While police did not register an FIR, the Federal Investigation Agency (FIA) registered one for a "crime which I did not report to the FIA".

"The upright director general (DG) who headed the FIA stated to the media publicly that Law Minister Farogh Naseem ordered him to proceed against my husband after meeting with the prime minister, but when he [FIA chief] refused, he was removed from office and replaced by one who would do their bidding," she wrote.

She alleged that the matter was referred to the FIA to give time to Mirza to "remove and destroy incriminating evidence, to control the outcome".

Mrs Isa further said she had informed the FIA that she suspected a link between Mirza and Akbar and that they should contact the then-Inter Services Intelligence chief Lt General Faiz Hameed.

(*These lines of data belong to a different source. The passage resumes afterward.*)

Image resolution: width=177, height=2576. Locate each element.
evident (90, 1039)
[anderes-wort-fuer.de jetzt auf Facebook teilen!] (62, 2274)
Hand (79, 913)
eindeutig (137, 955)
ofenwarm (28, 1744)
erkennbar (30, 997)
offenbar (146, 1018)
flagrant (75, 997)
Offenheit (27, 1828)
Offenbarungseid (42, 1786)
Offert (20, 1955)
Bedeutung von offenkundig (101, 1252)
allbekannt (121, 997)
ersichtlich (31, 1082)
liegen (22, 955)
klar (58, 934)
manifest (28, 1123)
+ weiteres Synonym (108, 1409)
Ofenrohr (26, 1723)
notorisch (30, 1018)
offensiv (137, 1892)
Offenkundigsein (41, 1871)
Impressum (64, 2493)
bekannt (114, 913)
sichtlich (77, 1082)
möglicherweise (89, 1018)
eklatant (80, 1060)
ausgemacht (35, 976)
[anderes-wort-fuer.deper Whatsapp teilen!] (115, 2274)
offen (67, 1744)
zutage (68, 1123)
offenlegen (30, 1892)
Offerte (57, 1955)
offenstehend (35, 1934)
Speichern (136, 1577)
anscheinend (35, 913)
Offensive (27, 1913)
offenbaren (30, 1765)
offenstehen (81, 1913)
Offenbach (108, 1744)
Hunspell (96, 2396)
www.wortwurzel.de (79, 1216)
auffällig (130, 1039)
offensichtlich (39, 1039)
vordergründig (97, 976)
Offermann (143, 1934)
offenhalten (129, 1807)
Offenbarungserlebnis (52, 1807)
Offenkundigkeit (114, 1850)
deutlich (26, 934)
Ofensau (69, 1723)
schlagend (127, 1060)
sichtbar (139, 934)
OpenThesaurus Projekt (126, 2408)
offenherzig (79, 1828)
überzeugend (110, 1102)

"That was the last I heard from the FIA. A self-confessed criminal who called for the murder and public lynching of a Supreme Court judge was patronised and facilitated," she wrote, adding that her family had been facing a "sustained troll army attack".

She further alleged that Naseem "treated public funds as his personal largesse and distributed funds to those who would speak against my husband".

"He displayed his misogynist views of women when he said in the Supreme Court that I am lucky that I will not have to burn like satis on the funeral pyre of my dead husband ... He made fun of me and of my earnings behind my back, and challenged me to justify them," she said. "I accepted his challenge and came to court, but then he ran away. He did not come to the court and face me when I stood and argued my review petitions."

She said she had been facing such trials and tribulations alone and her husband did not once use his office to help her.

"Once again at a very emotional and difficult time in my life I am harassed and intimidated at my home," Mrs Isa added.